La ministre malgache de la Culture, de la Promotion de l’artisanat et la Sauvegarde du patrimoine, Eléonore Johasy, a remercié le président du Faso pour cette invitation qui est une opportunité pour son pays de faire connaitre le travail de ses artisans dans ses différents aspects tel le bois, le textile, la soie  de Madagascar et des produits artisanaux divers exposant les facettes de leur culture. «La présence de Madagascar au Siao se veut être le reflet du renforcement des relations entre le Madagascar et le Burkina Faso» a-t-elle indiqué.

Elle a saisi l’occasion pour lancer deux messages aux acheteurs et aux décideurs. Aux acheteurs venus nombreux, elle leur exhorte à faire du marché de l’artisanat un marché équitable afin que les artisans de Madagascar et d’ailleurs puissent tirer un profit raisonnable.
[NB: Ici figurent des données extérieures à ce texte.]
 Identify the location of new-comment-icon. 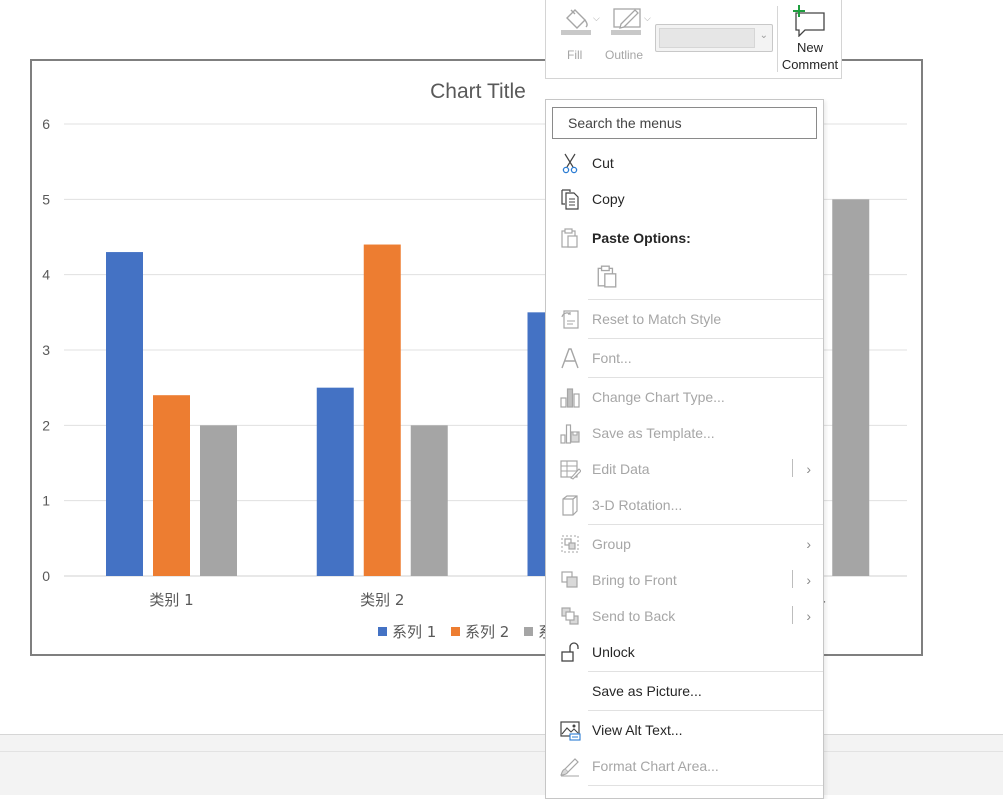
(809, 21).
Ensuite, elle a invité les décideurs de tout bord à veiller à la promotion du genre dans le domaine de l’artisanat et ainsi contribuer à l’autonomisation des artisanes qui sont souvent le pilier de leur famille.

Vers l’institutionnalisation d’un prix Thomas Sankara

Par ailleurs, le parrain de cette biennale, le président de l’Assemblée nationale a saisi cette cérémonie d’ouverture pour sacrifier à un devoir de mémoire en rendant un hommage à feu Thomas Sankara. Pour lui, le fait que rien ne soit associé à son nom est une «ingratitude mémorielle qui doit cesser». Il a exhorté le commissariat général du Siao à faire en sorte qu’à partir de la prochaine édition, le plus haut pavillon ou le pavillon de la créativité lui soit dédié de même qu’un prix spécial. «Ce prix Thomas Sankara devra récompenser l’œuvre d’art dont l’originalité tiendra à la fois de l’originalité du créateur et de l’esprit panafricaniste de son auteur» a mentionné M. Sakandé.  Pour ce faire, le président de l’Assemblée nationale dit être disposé à accompagner le Siao par l’institutionnalisation d’une ligne budgétaire consacrée au financement du prix Thomas Sankara. 

Jusqu’au 4 novembre donc, les touristes et les populations pourront visiter les différents stands afin d’y découvrir les objets d’art produits par les artisans africain. Cette édition se tenant dans un contexte sécuritaire difficile, le ministre en charge du Commerce a invité les festivaliers à respecter scrupuleusement les consignes des services de sécurité.